— Element lookup entries —

◇ ◇ ◇ ◇ ◇

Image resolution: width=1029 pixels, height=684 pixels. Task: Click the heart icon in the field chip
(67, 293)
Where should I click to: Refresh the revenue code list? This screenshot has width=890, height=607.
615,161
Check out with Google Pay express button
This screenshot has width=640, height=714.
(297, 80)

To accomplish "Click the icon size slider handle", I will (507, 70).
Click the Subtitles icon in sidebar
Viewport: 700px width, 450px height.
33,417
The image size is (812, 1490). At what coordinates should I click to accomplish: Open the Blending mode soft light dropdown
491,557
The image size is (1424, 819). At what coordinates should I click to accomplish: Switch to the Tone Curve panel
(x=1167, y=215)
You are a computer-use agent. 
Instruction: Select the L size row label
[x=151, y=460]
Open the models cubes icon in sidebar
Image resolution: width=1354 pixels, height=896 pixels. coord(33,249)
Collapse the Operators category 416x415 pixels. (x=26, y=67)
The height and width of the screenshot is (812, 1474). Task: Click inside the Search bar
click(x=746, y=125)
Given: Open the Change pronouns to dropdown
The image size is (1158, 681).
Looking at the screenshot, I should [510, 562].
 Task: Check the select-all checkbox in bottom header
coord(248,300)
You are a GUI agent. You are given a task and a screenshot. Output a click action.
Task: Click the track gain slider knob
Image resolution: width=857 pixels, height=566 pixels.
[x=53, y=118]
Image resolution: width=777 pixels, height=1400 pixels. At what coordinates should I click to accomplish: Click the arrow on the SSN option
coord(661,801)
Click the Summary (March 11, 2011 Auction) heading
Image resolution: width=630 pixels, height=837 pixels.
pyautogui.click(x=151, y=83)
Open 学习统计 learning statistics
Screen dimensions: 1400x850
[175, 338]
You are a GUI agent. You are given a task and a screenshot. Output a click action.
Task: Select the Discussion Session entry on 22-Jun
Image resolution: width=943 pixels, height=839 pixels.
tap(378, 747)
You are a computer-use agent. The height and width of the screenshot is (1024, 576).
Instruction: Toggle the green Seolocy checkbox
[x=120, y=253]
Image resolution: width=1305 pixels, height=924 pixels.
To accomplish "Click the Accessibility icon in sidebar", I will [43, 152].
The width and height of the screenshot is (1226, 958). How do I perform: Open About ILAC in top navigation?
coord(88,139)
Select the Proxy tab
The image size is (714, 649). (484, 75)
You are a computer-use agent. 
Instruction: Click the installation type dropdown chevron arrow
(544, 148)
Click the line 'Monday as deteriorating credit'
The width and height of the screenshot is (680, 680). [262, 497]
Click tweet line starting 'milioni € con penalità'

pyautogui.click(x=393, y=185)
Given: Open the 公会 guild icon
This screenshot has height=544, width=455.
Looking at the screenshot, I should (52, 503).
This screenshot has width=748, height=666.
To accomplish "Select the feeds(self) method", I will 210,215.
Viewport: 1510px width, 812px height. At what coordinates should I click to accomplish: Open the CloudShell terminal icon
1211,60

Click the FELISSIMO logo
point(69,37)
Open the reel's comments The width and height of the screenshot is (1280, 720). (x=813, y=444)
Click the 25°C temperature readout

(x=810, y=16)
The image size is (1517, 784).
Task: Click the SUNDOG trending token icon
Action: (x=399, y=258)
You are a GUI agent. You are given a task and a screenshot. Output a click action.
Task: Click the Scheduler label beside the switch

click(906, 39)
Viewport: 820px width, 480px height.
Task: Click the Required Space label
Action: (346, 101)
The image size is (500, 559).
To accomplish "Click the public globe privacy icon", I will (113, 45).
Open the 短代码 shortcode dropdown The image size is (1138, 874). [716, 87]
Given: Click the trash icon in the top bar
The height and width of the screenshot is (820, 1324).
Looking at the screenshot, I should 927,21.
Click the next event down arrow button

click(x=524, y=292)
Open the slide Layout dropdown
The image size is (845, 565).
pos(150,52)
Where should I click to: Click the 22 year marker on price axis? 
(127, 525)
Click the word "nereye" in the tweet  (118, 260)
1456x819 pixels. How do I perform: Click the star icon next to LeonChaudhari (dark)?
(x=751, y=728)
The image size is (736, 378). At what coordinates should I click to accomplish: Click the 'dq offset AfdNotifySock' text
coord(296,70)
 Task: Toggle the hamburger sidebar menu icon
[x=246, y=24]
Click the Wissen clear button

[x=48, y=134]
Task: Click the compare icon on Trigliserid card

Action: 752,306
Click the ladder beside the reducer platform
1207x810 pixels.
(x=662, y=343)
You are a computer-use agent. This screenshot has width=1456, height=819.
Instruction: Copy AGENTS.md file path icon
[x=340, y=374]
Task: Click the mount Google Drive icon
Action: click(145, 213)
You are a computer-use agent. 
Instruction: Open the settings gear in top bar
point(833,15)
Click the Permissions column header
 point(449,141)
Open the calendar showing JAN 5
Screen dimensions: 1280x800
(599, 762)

◇ ◇ ◇ ◇ ◇

Reproduce all the entries, swapping "settings gear" for "settings cog" and leaving everything else untouched.

Image resolution: width=1029 pixels, height=684 pixels. Task: Click the heart icon in the field chip
(67, 293)
Where should I click to: Refresh the revenue code list? This screenshot has width=890, height=607.
615,161
Check out with Google Pay express button
This screenshot has width=640, height=714.
(297, 80)

To accomplish "Click the icon size slider handle", I will (507, 70).
Click the Subtitles icon in sidebar
Viewport: 700px width, 450px height.
33,417
The image size is (812, 1490). At what coordinates should I click to accomplish: Open the Blending mode soft light dropdown
491,557
The image size is (1424, 819). At what coordinates should I click to accomplish: Switch to the Tone Curve panel
(x=1167, y=215)
You are a computer-use agent. 
Instruction: Select the L size row label
[x=151, y=460]
Open the models cubes icon in sidebar
Image resolution: width=1354 pixels, height=896 pixels. coord(33,249)
Collapse the Operators category 416x415 pixels. (x=26, y=67)
The height and width of the screenshot is (812, 1474). Task: Click inside the Search bar
click(x=746, y=125)
Given: Open the Change pronouns to dropdown
The image size is (1158, 681).
Looking at the screenshot, I should [510, 562].
 Task: Check the select-all checkbox in bottom header
coord(248,300)
You are a GUI agent. You are given a task and a screenshot. Output a click action.
Task: Click the track gain slider knob
Image resolution: width=857 pixels, height=566 pixels.
[x=53, y=118]
Image resolution: width=777 pixels, height=1400 pixels. At what coordinates should I click to accomplish: Click the arrow on the SSN option
coord(661,801)
Click the Summary (March 11, 2011 Auction) heading
Image resolution: width=630 pixels, height=837 pixels.
pyautogui.click(x=151, y=83)
Open 学习统计 learning statistics
Screen dimensions: 1400x850
[175, 338]
You are a GUI agent. You are given a task and a screenshot. Output a click action.
Task: Select the Discussion Session entry on 22-Jun
Image resolution: width=943 pixels, height=839 pixels.
tap(378, 747)
You are a computer-use agent. The height and width of the screenshot is (1024, 576).
Instruction: Toggle the green Seolocy checkbox
[x=120, y=253]
Image resolution: width=1305 pixels, height=924 pixels.
To accomplish "Click the Accessibility icon in sidebar", I will [43, 152].
The width and height of the screenshot is (1226, 958). How do I perform: Open About ILAC in top navigation?
coord(88,139)
Select the Proxy tab
The image size is (714, 649). (484, 75)
You are a computer-use agent. 
Instruction: Click the installation type dropdown chevron arrow
(544, 148)
Click the line 'Monday as deteriorating credit'
The width and height of the screenshot is (680, 680). [262, 497]
Click tweet line starting 'milioni € con penalità'

pyautogui.click(x=393, y=185)
Given: Open the 公会 guild icon
This screenshot has height=544, width=455.
Looking at the screenshot, I should (52, 503).
This screenshot has width=748, height=666.
To accomplish "Select the feeds(self) method", I will 210,215.
Viewport: 1510px width, 812px height. At what coordinates should I click to accomplish: Open the CloudShell terminal icon
1211,60

Click the FELISSIMO logo
point(69,37)
Open the reel's comments The width and height of the screenshot is (1280, 720). (x=813, y=444)
Click the 25°C temperature readout

(x=810, y=16)
The image size is (1517, 784).
Task: Click the SUNDOG trending token icon
Action: (x=399, y=258)
You are a GUI agent. You are given a task and a screenshot. Output a click action.
Task: Click the Scheduler label beside the switch

click(906, 39)
Viewport: 820px width, 480px height.
Task: Click the Required Space label
Action: (346, 101)
The image size is (500, 559).
To accomplish "Click the public globe privacy icon", I will (113, 45).
Open the 短代码 shortcode dropdown The image size is (1138, 874). [716, 87]
Given: Click the trash icon in the top bar
The height and width of the screenshot is (820, 1324).
Looking at the screenshot, I should 927,21.
Click the next event down arrow button

click(x=524, y=292)
Open the slide Layout dropdown
The image size is (845, 565).
pos(150,52)
Where should I click to: Click the 22 year marker on price axis? 
(127, 525)
Click the word "nereye" in the tweet  (118, 260)
1456x819 pixels. How do I perform: Click the star icon next to LeonChaudhari (dark)?
(x=751, y=728)
The image size is (736, 378). At what coordinates should I click to accomplish: Click the 'dq offset AfdNotifySock' text
coord(296,70)
 Task: Toggle the hamburger sidebar menu icon
[x=246, y=24]
Click the Wissen clear button

[x=48, y=134]
Task: Click the compare icon on Trigliserid card

Action: 752,306
Click the ladder beside the reducer platform
1207x810 pixels.
(x=662, y=343)
You are a computer-use agent. This screenshot has width=1456, height=819.
Instruction: Copy AGENTS.md file path icon
[x=340, y=374]
Task: Click the mount Google Drive icon
Action: click(145, 213)
You are a computer-use agent. 
Instruction: Open the settings cog in top bar
point(833,15)
Click the Permissions column header
 point(449,141)
Open the calendar showing JAN 5
Screen dimensions: 1280x800
(599, 762)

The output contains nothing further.